Awake at 4:06am. No getting back to sleep today, I can tell. No sense in rolling over and keeping my eyes closed- only thoughts I cannot purge from my brain await me there. I am usually pretty sure when such attempts will be unsuccessful, but I often try anyway. I am now at the decision point. I wonder for a moment if the decision to get up is what makes the difference- but then I know that the decision to get up is not the cause, but rather the effect.

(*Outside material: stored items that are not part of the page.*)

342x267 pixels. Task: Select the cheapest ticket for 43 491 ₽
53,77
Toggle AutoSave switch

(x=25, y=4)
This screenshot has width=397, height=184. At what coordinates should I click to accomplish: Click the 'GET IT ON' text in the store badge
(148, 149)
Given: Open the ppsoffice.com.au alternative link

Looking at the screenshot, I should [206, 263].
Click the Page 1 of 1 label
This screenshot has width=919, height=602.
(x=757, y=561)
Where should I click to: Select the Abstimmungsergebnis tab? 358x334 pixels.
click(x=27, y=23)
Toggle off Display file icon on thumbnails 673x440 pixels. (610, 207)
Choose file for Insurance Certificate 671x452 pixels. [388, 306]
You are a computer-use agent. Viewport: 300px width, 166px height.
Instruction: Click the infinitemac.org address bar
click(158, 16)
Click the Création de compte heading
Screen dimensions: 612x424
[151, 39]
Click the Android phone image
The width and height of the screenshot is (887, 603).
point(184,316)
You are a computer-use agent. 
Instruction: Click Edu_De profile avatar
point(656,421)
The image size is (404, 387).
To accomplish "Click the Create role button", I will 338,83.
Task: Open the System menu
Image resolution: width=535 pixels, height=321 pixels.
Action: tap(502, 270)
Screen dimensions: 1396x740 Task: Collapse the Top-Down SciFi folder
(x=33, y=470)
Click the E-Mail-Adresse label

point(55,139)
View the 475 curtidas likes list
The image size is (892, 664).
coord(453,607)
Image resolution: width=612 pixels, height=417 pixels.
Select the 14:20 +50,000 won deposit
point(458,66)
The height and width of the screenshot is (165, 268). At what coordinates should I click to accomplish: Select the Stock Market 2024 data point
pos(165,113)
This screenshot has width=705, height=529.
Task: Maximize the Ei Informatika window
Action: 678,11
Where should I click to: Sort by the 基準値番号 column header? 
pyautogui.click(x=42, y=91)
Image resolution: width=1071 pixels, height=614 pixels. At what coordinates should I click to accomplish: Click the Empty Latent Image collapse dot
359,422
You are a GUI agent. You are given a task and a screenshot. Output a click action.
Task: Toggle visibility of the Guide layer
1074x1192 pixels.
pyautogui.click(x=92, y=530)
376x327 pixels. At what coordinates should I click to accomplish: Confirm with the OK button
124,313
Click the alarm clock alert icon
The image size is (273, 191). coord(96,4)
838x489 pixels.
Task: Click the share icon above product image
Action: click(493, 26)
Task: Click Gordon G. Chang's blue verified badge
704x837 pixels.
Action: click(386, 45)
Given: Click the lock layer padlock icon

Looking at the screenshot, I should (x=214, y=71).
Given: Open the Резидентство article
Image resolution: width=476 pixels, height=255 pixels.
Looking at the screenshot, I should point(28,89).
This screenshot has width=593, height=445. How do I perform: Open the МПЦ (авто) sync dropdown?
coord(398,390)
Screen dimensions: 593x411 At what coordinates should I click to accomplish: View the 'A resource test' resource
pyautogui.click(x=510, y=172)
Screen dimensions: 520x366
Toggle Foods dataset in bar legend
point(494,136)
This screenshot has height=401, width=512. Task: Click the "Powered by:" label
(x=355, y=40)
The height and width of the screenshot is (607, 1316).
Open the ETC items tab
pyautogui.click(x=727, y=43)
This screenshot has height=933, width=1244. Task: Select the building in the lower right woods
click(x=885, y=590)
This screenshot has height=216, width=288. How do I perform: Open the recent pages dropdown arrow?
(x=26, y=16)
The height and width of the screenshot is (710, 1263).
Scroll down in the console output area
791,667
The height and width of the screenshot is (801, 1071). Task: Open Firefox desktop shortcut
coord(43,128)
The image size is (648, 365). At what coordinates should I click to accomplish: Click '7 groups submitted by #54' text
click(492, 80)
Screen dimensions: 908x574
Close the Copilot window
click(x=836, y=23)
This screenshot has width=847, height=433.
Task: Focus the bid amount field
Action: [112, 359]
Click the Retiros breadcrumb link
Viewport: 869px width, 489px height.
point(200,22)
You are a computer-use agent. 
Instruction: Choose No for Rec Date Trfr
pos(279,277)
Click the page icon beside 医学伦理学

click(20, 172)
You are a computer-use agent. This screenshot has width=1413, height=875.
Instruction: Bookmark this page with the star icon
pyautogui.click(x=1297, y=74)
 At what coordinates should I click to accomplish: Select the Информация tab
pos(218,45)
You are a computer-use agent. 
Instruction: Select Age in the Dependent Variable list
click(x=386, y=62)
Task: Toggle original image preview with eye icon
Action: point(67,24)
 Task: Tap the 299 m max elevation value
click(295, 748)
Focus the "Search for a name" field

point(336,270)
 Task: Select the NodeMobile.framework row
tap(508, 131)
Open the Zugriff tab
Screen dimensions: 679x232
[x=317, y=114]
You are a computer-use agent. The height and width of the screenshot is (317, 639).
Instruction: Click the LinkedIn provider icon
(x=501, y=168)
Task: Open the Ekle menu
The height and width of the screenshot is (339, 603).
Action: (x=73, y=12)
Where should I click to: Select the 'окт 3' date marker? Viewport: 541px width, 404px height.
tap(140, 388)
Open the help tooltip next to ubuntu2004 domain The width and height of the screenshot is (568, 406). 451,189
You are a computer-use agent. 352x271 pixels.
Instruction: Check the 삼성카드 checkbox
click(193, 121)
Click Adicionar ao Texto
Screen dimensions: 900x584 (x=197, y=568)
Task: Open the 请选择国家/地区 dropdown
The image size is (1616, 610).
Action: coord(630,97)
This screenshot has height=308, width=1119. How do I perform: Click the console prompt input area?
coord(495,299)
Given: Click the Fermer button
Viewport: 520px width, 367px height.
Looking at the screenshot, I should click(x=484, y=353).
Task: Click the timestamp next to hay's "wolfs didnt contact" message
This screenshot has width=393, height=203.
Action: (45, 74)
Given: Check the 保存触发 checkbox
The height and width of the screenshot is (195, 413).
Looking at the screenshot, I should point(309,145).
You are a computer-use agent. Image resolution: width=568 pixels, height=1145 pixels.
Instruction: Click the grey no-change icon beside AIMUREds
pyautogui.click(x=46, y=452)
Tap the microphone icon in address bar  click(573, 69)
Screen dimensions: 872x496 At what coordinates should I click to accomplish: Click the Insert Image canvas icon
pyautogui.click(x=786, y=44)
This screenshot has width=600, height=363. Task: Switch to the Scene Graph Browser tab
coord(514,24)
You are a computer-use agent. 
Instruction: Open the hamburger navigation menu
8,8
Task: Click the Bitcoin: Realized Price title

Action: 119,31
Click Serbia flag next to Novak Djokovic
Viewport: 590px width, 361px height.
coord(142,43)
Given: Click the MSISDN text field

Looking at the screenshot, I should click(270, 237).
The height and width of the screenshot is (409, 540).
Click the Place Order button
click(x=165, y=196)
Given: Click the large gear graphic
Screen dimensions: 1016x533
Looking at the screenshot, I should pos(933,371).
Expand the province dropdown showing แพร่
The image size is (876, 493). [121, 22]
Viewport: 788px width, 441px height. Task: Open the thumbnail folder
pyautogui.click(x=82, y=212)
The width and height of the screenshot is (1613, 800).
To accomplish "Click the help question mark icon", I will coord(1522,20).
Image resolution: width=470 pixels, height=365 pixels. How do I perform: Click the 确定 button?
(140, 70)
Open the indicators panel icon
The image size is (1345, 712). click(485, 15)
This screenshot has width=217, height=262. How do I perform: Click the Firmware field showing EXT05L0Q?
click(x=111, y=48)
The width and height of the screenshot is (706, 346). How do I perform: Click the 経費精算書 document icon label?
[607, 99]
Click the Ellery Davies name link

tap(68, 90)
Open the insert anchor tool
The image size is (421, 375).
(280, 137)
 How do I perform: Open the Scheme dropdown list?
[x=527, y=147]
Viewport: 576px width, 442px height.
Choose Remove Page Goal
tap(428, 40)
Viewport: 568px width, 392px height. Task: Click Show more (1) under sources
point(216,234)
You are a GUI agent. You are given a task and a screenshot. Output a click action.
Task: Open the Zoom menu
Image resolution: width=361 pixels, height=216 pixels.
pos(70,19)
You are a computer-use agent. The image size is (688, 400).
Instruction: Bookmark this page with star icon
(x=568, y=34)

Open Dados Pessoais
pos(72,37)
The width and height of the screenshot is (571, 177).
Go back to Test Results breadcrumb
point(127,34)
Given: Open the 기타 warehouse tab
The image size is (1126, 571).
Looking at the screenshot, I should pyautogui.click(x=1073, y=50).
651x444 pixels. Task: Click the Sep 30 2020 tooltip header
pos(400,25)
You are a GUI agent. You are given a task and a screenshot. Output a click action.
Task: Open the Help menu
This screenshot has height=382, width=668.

4:10. Quietly slip on my shorts; grab my running socks, bandana, and iPod; and slip out of the room. Guided by night lights to the kitchen for some juice, then to my place of solitude. Turn on one light, it is slightly cool. Dim… cool… good. It has always been one of my favorite things about this house- this separate place where I can exercise, with music at any volume, at any hour, and not disturb anyone. This place has served my needs for an off-hour escape well. Though I am less sure that these escapes have served me well.
Stretch. Shoes on. Music on. Treadmill on. Fan on. Six miles per hour for the first quarter mile. Then 6.6, then seven. I do this so often that I know my compulsory four miles will tick off in 34 minutes. Don’t look at the clock- look at the distance. Even though the music is loud it fades into the background of my brain. I barely hear it.
Literally running on anger and stress, combined with lack of sleep and lack of food, that I did for over a year- it changed my mind and my body. Both of which were apparent to others, and I had neither the energy or the desire to hide them. The strange thing is that in some ways I miss it. Miss some of the things it did to me. While I hate other things it did to me. Can I not pick and choose the best of both? If not, which one do I choose?